The verdict Friday was the first in several investigations against Bolsonaro. He remains accused in multiple criminal and electoral cases.
Bolsonaro’s attorney, Tarcísio Vieira de Carvalho, said before the ruling that he would appeal it to the Supreme Court.
At issue before the court were Bolsonaro’s comments at a meeting with foreign diplomats last summer in the presidential palace. In a 45-minute address that was broadcast on national television, the panel found, he made false claims about the voting system’s vulnerability to fraud. They say the comments created the environment in which thousands of his supporters stormed the presidential palace, Congress and Supreme Court on Jan. 8 in hopes of overturning his election loss.
The complaint was brought by Brazil’s left-wing Democratic Labor Party. The electoral court is led by Supreme Court Justice Alexandre de Moraes, whom Bolsonaro’s supporters accuse of persecuting him politically.
Bolsonaro’s lawyers argued that the meeting was an “act of government” with “suggestions for the electoral process.” Bolsonaro did not attend the trial, but commented from the sidelines.
“Is it fair to revoke the political rights of someone who gathered ambassadors?” the former president said to reporters Monday. “We cannot passively accept in Brazil that possible criticism or suggestions for improving the electoral system is seen as an attack on democracy.”
But the court, made up of a rotation of three Supreme Court justices, two other federal judges and two lawyers, found that Bolsonaro’s comments to the diplomats were part of a script that led to the Jan. 8 insurrection. In a 382-page opinion, presiding Judge Benedito Gonçalves wrote that the former president “was fully, personally responsible” for attacking the electoral system and “violated his duties as a president” during the meeting.
“It is not possible to turn a blind eye to the anti-democratic effects of violent speeches and lies that jeopardize the credibility of the electoral system,” Gonçalves wrote.
Supreme Court justices agree.
“We have never had a president who has so unequivocally attacked the institutions like Bolsonaro did,” Justice Gilmar Mendes, a two-time president of the electoral court, told the Washington Post.
“And there was a context,” Mendes continued. “When he meets with ambassadors and diplomats in his position and announces defects in the electronic ballots that he knew did not exist, he is seriously abusing his power as president.”
According to the newspaper O Globo, judicial authorities warned Bolsonaro at least 31 times between July 2021 and August 2022 that he could be punished for attacking the electoral system.
Brazil’s top prosecutor for electoral cases, Paulo Gustavo Gonet Branco, said at the outset of the trial that the former president’s rhetoric “went far beyond freedom of expression.”
“Bolsonaro’s allegations were not just reckless; they were known to be unfounded,” he said.
No one in Brazil has shown Bolsonaro’s capacity to energize the right.

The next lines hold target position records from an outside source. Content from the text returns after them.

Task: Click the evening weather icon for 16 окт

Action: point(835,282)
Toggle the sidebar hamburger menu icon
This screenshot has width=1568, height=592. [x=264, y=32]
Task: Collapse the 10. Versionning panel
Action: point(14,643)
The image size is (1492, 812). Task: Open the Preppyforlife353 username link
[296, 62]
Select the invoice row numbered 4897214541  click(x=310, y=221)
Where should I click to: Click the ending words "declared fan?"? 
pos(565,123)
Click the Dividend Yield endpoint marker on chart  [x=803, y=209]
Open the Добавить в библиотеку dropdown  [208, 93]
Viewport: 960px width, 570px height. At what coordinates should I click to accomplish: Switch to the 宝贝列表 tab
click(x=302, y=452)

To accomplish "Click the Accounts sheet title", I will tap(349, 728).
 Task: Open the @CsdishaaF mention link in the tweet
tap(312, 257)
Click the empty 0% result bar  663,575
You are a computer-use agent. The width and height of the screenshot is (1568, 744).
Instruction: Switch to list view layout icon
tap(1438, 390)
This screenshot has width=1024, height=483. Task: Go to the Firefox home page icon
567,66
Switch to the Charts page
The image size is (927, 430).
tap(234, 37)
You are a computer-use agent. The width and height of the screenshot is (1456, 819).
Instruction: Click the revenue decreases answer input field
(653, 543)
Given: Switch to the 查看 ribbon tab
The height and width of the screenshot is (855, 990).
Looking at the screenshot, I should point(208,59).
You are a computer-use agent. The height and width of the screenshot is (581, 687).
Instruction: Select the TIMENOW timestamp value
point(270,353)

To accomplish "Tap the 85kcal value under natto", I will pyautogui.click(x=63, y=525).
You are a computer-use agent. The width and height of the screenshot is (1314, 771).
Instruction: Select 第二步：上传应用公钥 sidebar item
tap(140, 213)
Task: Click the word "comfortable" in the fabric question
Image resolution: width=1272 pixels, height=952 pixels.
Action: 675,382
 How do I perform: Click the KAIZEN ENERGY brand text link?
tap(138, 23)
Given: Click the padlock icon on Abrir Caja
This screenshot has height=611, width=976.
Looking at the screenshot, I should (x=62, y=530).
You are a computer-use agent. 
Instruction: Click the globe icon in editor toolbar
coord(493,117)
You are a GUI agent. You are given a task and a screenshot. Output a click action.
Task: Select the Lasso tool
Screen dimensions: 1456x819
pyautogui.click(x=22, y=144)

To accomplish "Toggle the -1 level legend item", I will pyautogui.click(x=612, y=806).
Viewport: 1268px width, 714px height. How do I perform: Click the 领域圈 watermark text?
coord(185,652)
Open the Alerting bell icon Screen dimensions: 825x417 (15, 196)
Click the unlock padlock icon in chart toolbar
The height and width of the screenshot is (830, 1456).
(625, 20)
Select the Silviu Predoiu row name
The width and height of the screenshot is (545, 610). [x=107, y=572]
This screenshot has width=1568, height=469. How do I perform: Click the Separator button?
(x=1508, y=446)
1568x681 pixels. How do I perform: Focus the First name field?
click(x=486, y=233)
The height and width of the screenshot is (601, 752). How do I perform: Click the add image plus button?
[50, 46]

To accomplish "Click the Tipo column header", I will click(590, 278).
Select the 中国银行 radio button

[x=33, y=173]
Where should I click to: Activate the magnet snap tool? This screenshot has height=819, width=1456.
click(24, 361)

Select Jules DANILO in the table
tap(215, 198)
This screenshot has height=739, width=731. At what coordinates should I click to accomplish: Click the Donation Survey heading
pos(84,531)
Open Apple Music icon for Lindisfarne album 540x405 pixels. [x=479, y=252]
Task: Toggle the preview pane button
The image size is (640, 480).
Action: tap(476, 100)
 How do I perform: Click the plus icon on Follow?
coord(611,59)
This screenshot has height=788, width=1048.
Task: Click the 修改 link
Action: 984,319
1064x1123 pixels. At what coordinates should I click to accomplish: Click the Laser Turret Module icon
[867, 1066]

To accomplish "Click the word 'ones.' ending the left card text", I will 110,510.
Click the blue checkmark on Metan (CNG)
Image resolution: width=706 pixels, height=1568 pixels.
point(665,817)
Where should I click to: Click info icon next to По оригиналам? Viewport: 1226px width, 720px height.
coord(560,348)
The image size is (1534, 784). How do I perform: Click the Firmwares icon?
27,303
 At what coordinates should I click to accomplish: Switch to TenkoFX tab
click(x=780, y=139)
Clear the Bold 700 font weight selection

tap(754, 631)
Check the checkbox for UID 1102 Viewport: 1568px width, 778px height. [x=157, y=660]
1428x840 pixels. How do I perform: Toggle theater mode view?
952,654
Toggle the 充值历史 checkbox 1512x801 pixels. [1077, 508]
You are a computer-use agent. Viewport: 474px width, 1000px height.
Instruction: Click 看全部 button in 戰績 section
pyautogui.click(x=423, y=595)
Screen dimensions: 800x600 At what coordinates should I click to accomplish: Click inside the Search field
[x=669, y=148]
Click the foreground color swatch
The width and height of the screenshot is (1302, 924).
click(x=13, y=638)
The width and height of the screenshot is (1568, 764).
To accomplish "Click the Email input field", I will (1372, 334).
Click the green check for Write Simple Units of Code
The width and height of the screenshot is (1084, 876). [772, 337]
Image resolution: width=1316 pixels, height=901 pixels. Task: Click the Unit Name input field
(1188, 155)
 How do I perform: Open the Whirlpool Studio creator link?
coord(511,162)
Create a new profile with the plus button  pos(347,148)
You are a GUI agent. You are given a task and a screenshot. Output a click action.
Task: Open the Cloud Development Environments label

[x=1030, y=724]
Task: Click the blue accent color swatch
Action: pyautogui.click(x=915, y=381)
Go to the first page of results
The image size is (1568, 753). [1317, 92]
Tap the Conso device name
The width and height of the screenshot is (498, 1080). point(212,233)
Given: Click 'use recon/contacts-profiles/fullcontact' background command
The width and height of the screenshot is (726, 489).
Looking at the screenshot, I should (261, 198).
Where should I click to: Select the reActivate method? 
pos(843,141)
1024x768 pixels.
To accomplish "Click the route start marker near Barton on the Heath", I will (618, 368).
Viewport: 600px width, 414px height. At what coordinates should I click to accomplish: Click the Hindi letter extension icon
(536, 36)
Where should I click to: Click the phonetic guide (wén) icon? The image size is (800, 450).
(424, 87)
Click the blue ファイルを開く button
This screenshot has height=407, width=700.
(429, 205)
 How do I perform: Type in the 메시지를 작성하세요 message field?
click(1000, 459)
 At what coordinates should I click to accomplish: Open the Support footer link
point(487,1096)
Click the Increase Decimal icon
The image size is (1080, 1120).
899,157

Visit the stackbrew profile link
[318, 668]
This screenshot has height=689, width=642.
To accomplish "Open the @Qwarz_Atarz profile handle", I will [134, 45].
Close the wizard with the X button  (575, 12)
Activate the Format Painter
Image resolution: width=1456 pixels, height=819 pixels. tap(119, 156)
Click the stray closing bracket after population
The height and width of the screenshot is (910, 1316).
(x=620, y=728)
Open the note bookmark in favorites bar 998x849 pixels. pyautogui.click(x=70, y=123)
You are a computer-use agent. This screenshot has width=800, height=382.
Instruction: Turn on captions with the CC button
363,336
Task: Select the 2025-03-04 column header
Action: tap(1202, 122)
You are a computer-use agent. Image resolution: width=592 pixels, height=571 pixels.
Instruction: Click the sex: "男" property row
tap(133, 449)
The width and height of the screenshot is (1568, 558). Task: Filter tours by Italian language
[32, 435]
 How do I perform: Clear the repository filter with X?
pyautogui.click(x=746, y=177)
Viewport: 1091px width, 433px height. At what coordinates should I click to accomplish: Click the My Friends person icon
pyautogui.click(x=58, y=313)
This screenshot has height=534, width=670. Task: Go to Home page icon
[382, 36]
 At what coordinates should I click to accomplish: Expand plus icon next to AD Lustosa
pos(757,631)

But his allies are already seeking his replacement. They hope that casting the former president as a victim of a corrupt system will strengthen their cause. One candidate to succeed him, supporters say, is his wife, Michelle Bolsonaro.

I can imagine that Bolsonaro was never a fan of Chico Buarque’s classic Apesar de Você, an anthem of resistance against a repressive military regime 50 years before Bolsonaro’s. But the artist he must have really hated is Chico César and his iconic 2019 anti-fascist album O Amor é um Ato Revolucinário which was part of the soundtrack of resistance to Bolsonaro’s authoritarianism. I know what you're thinking-- if Bolsonaro could be banned from politics for imitating Trump, why is Trump still be allowed to run and spread his toxic anti-democracy and fascist ideology after his insurrection and attempted coup?